Discussion Forum
What foods bring you back and hold special meaning for you?
Every day, we are presented with grim reminders of the culture of death in which we live. Abortion, random acts of violence, gang activity, drugs, Columbine. In the face of such tragedies, it is easy for Christian parents especially to despair of ever raising children who can thrive in the modern world. But for the Christian, despair is never an option. There is hope. There are answers, and surprisingly, we can find some of those answers in our recent past.
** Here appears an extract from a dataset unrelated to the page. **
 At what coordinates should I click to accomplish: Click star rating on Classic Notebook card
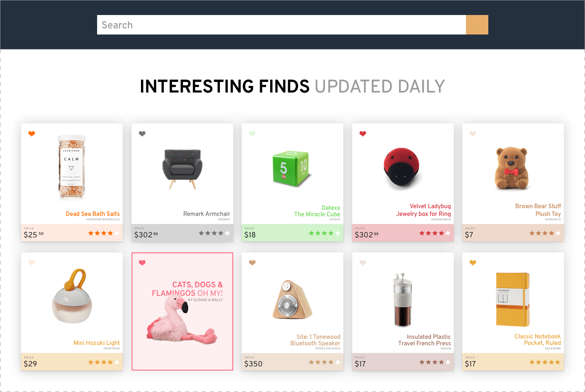click(545, 362)
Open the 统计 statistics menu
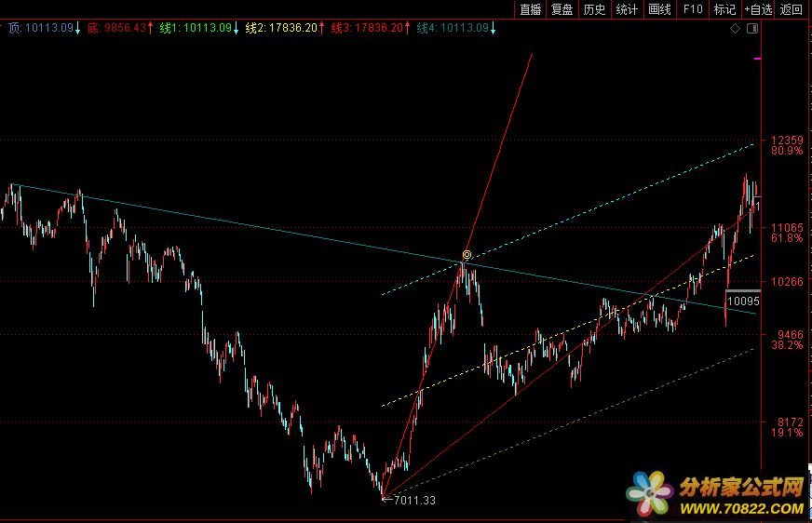This screenshot has width=812, height=523. coord(627,9)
Vad Yashem, Israel's “Department of the Righteous”, is charged with identifying and honoring those Gentiles (non-Jews) who actively worked to save Jewish lives during the Holocaust. As part of their work, Vad Yashem wanted to know what motivated these “righteous Gentiles”, as they are known, to risk their lives while so many others either stood by or participated in the Nazi atrocities. The study, conducted by Drs. Samuel and Pearl Oliner and reported in the book The Altruistic Personality, discovered that the single most important factor in determining whether a person would eventually become a rescuer, a bystander, or a collaborator in the Holocaust was the parenting style these individuals encountered in their homes as children. In light of this, the Oliner's work not only answers some fascinating historical questions, but also gives modern-day Catholic parents a blueprint for raising children who are capable of true, Christian heroism: Children who can face the present “culture of death” with the same bravery and conviction that was evidenced by those righteous Gentiles who dared to challenge the evils of Nazi Germany.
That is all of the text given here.